Le Rêve de Dieu
de Krsté Tchatchanski

critiqué par Débézed, le 2 janvier 2018
(Besançon - 77 ans)


La note:  étoiles
Destins croisés
Pendant les années titistes et peut-être même un peu après, dans un petit village de la région du lac d’Orihd, au sud de la Macédoine, Nicolas, dit Nicolas le Tsar, qui a vaillamment combattu les Allemands pendant la guerre, disparait précipitamment pour éviter d’être emmené par la police révolutionnaire. Le pouvoir lui reproche son opposition au collectivisme et à la révolution. Son fils Vergo assiste, avec sa mère, tous deux impuissants, à la perquisition de la police.

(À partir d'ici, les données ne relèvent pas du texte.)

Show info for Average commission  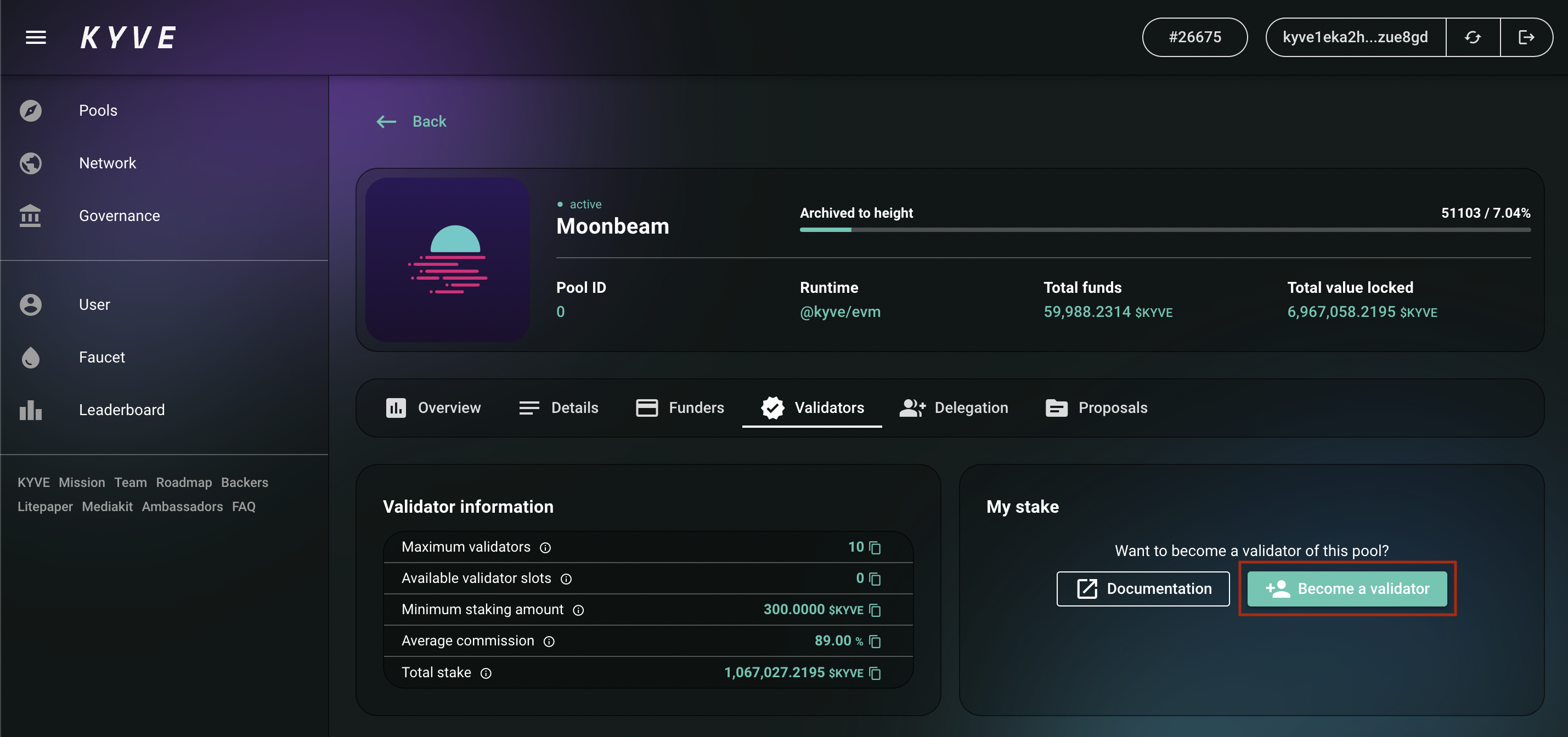pos(549,642)
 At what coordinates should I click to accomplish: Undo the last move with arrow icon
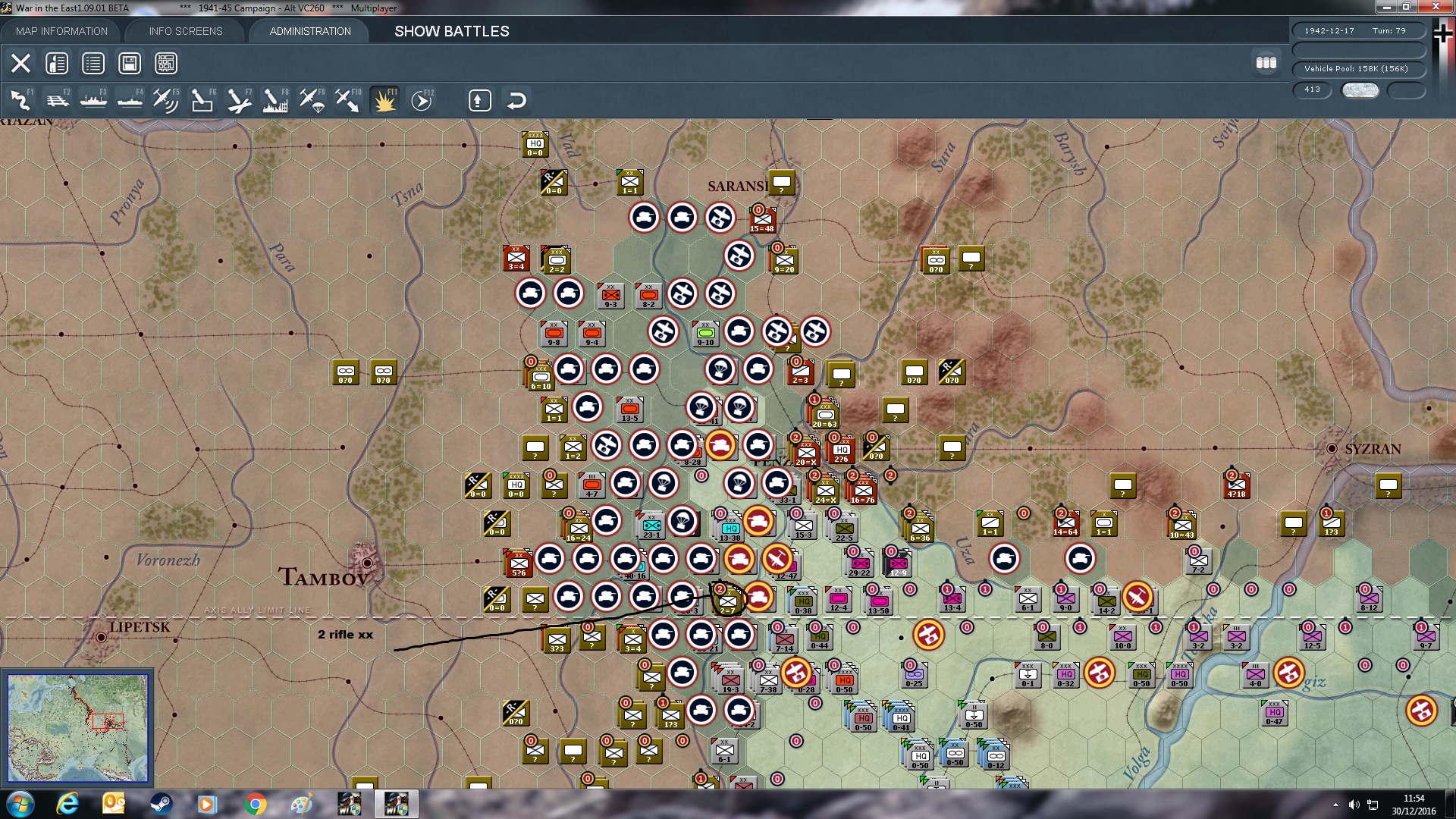click(516, 100)
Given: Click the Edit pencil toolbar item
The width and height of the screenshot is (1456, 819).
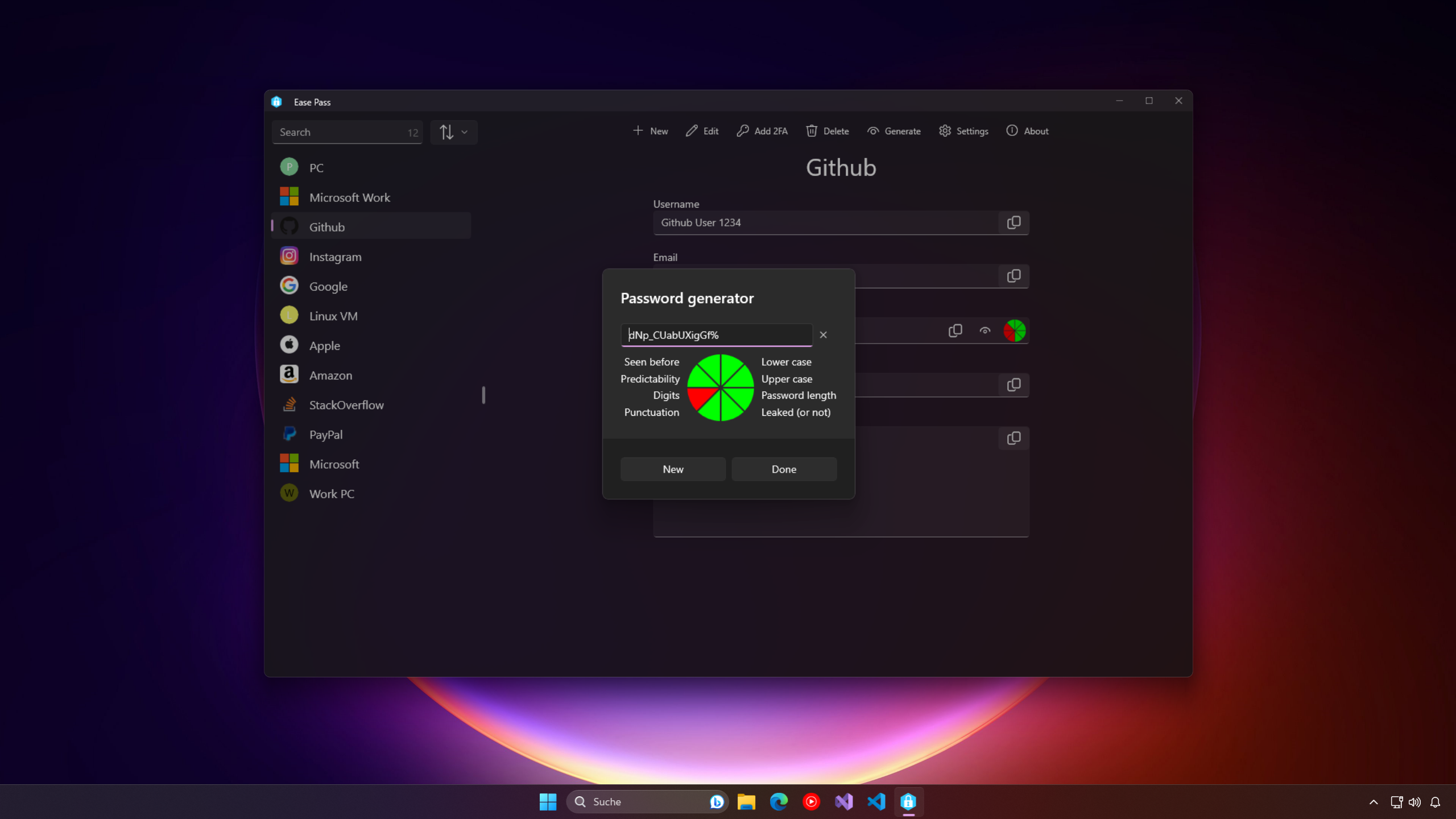Looking at the screenshot, I should pos(702,131).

Bien des années plus tard, Vergo revient au village avec le cœur plein de rancune à l’endroit de son père toujours absent dont certains disent en ricanant qu’il a été émasculé dans les geôles du pouvoir, et rempli de haine à l’encontre l’assassin de sa sœur alors qu’elle était une toute jeune fille. Son épouse a plongé dans la folie, il a rompu avec sa maitresse, Emilia, pour ne pas la délaisser. Il a juré vengeance sur la dépouille de sa sœur, il rentre au village pour assouvir celle-ci. Emilia voyage avec une troupe de comédiens, elle croit de moins en moins que Vergo quittera sa femme. Leurs histoires parallèles se rejoindront peut-être au bout de ce long chemin de douleur qui symbolise les malheurs que le peuple macédonien supporte depuis des lustres.

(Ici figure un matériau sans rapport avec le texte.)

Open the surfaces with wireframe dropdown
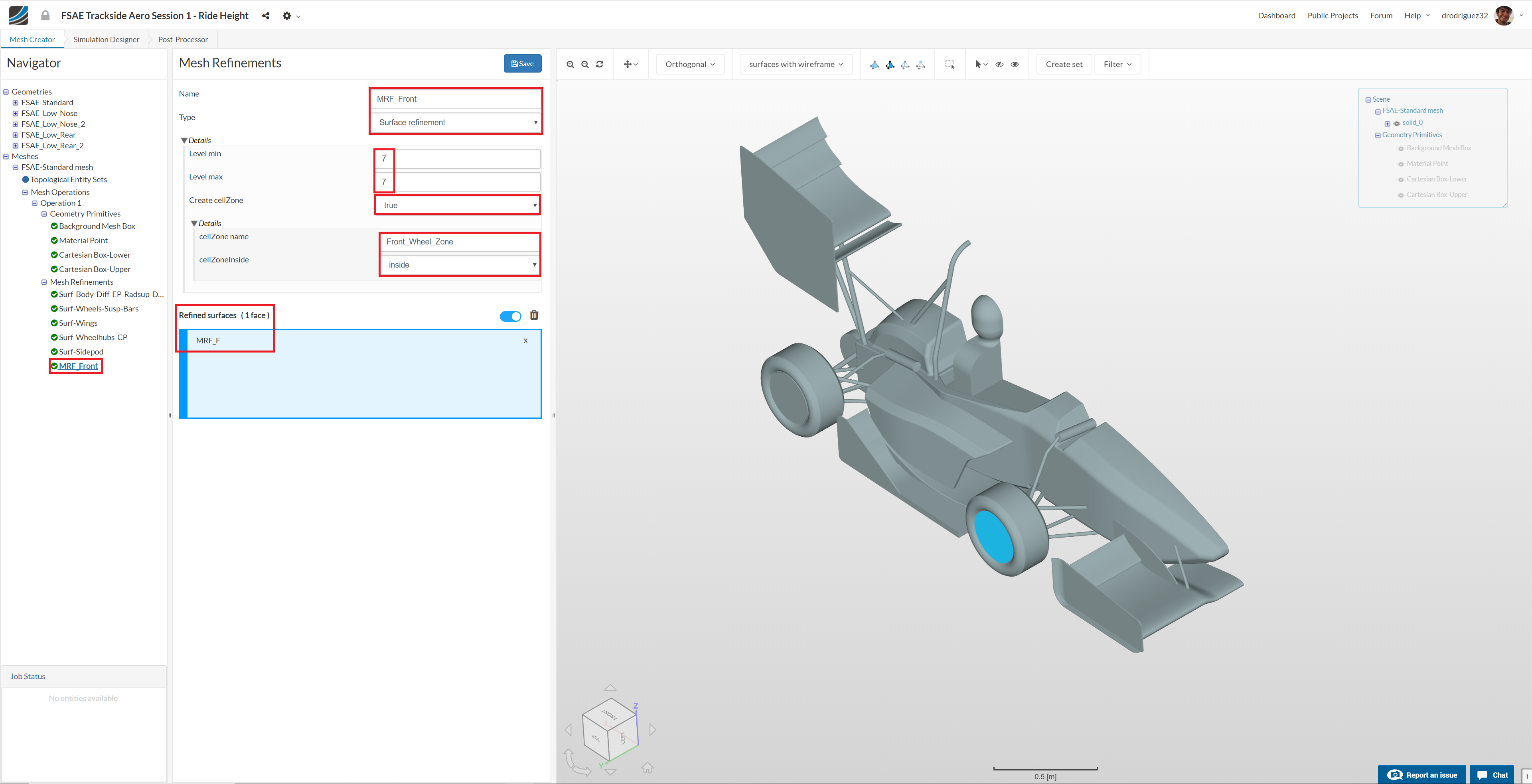 795,64
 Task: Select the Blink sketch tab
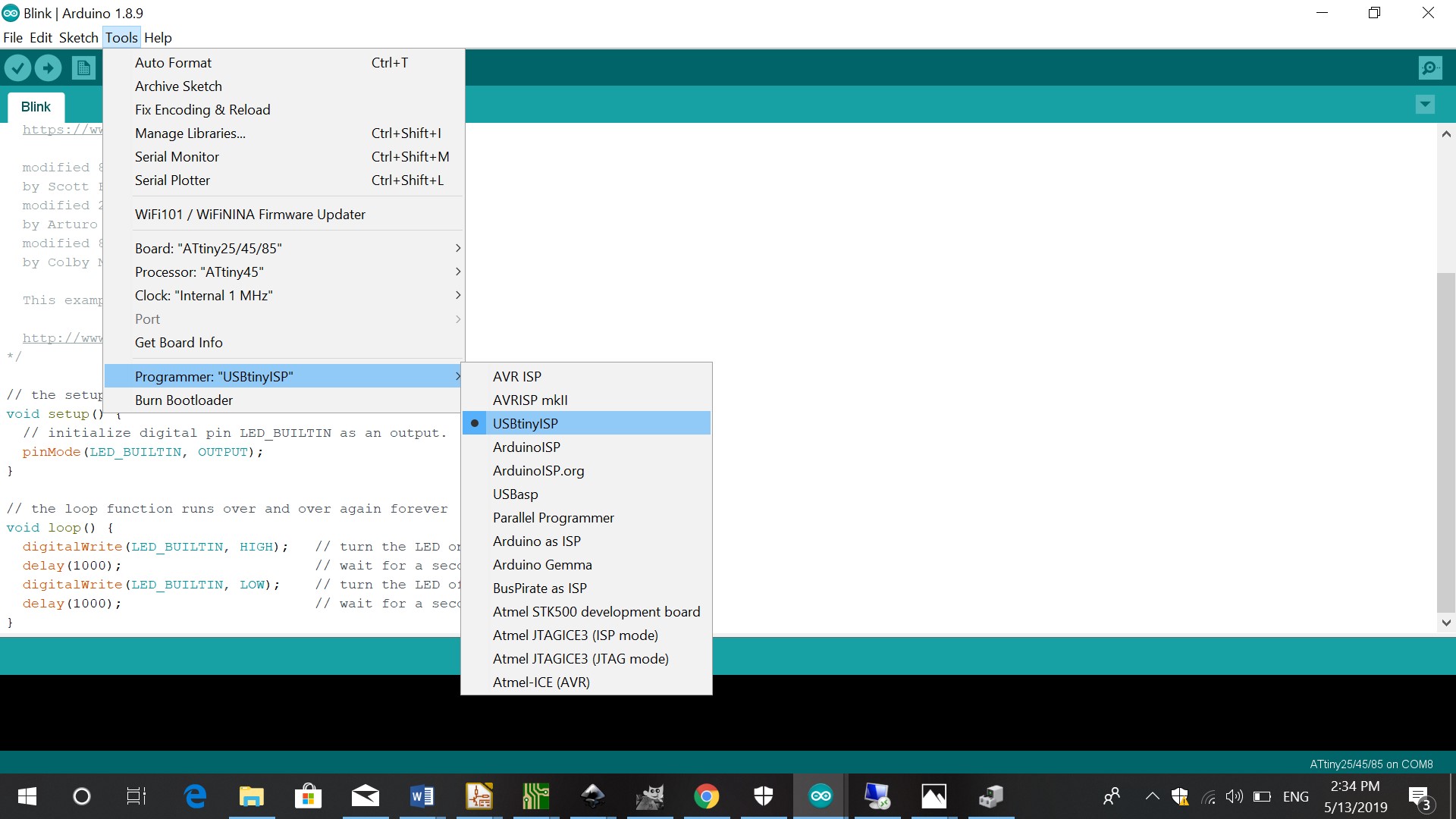click(x=36, y=107)
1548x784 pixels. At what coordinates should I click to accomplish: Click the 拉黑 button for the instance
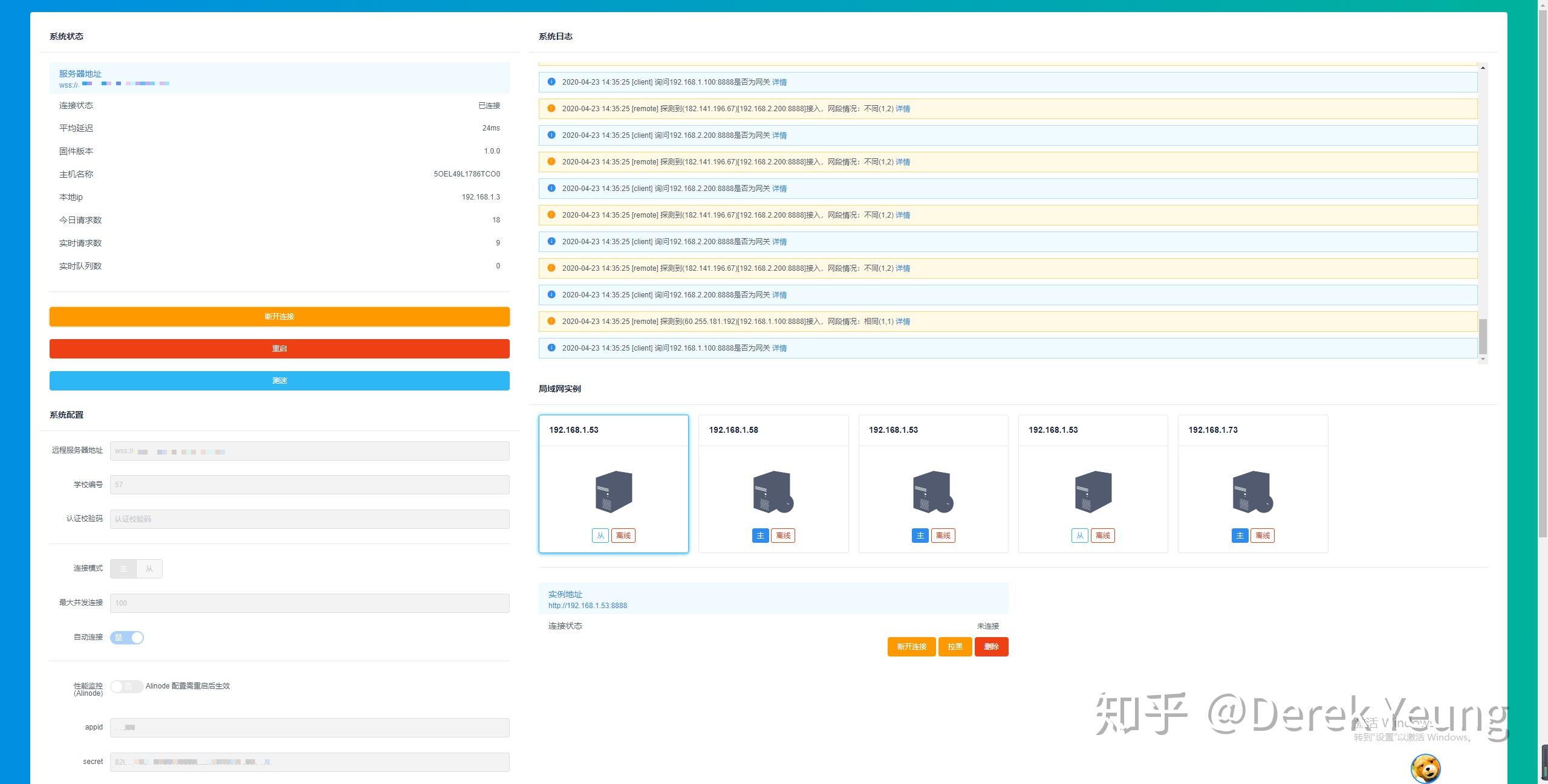pos(955,647)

Ce récit, achevé alors que commençait le martyr de Sarajevo, rappelle que la Macédoine a subi l’emprise douloureuse des armées allemandes les combattant vaillamment aux côtés du Maréchal Tito mais étant obligée de plier sous le joug du régime imposé par le Maréchal victorieux. Elle nous rappelle surtout que cette terre fut un royaume fort et fier désormais découpé en trois parties au grand dam de ce peuple humilié et dispersé qui ne trouve plus les moyens de sa subsistance dans son pays. Condamnés à l’exil, les hommes surtout ne reviennent en terre natale que pour y être inhumés, comme Nicolas le Tsar. « Est-elle donc maudite cette terre macédonienne que je veux réunifiée et entière ?! »

Le texte de Tchatchanski peut dérouter le lecteur, il est composé de pièces dispersées dans le livre qu’il faut réassembler pour reconstituer l’intrigue. Comme les pièces qui donnent les éléments de compréhension nécessaires au lecteur, sont placés à la fin du texte, il faut rester très vigilant tout au long de la lecture pour ne pas perdre le fil de l’histoire en suivant les chemins séparés d’Emilia et de Vergo qui se rejoindront peut-être un jour comme les trois parties de la Macédoine pourraient-être réunies elles aussi …. un jour…. un jour lorsque les balles qui sifflent déjà aux frontières du pays créeront un ordre nouveau dans les Balkans. Peut-être ?

« La Macédoine est une terre biblique et elle est le rêve de Dieu ».